Engelbert Maes (1545–1630), was chief-president of the Privy Council of the Habsburg Netherlands and Council of State from 1614 to 1630.

==Career==
Engelbert was the son of Jacobus Maes, a member of the Council of Brabant, and Aleyde de Tassis. He was born in Antwerp and studied civil law at Leuven University, where he matriculated on 17 October 1560. After graduation he served as pensionary of the city of Antwerp. Under Alexander Farnese, Duke of Parma he became auditor general of the Army of Flanders and a member of the Great Council of Mechelen. In 1603 the Archdukes Albert and Isabella appointed him to their Privy Council, and in 1614 as president of the Privy Council and the Council of State.

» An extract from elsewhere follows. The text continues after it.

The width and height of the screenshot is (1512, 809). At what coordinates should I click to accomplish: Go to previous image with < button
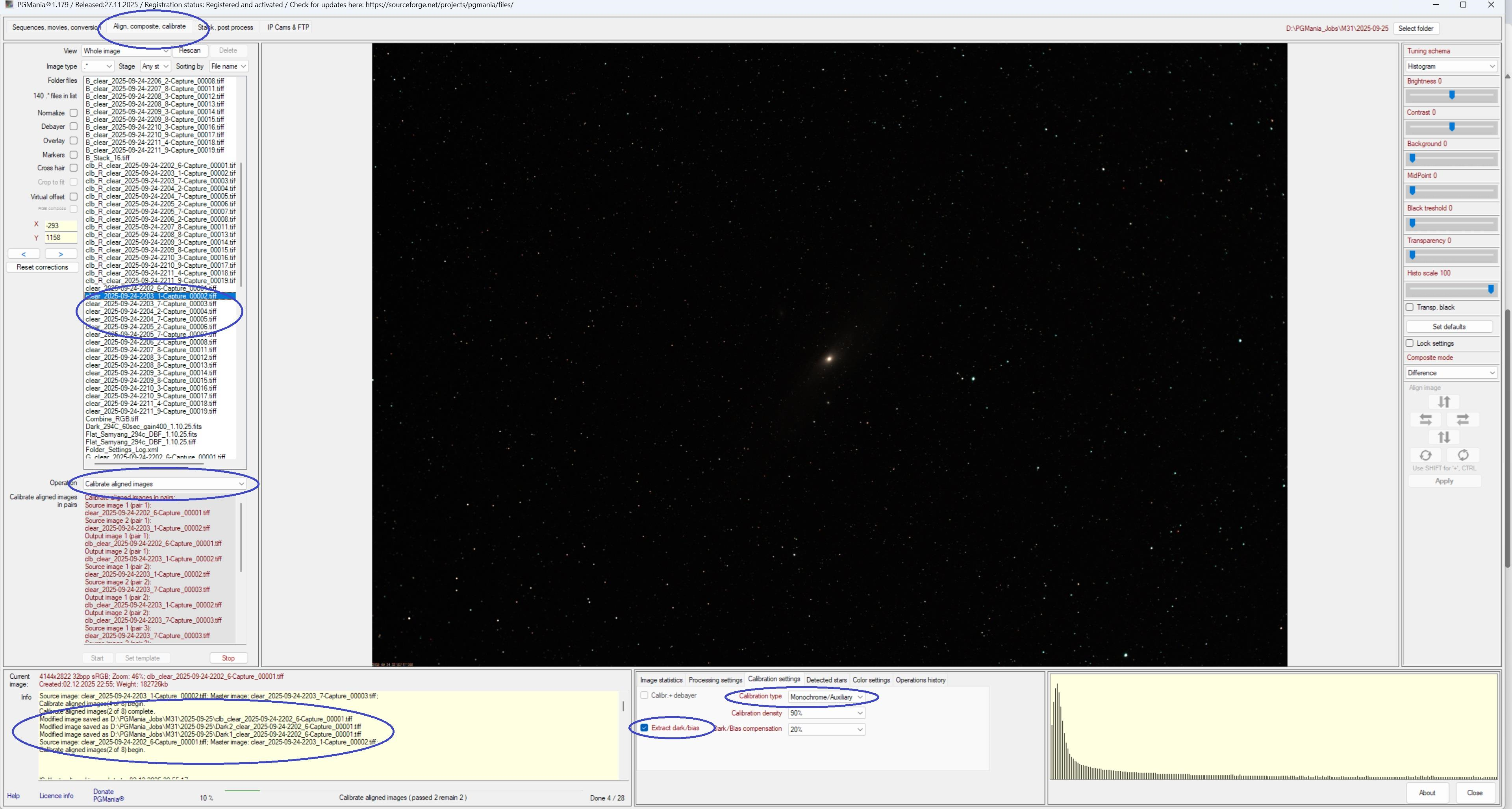24,254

He married Pauline Schoyte and together they had three children: Jean-Baptiste, later a member of the Council of Finance, and two daughters, Adrienne and Hélène, who married the brothers Jean and Charles della Faille. His wife died in 1618, he himself on 9 October 1630. He was buried in the Magdalen Chapel of the Church of St. Michael and St. Gudula (now Brussels' cathedral).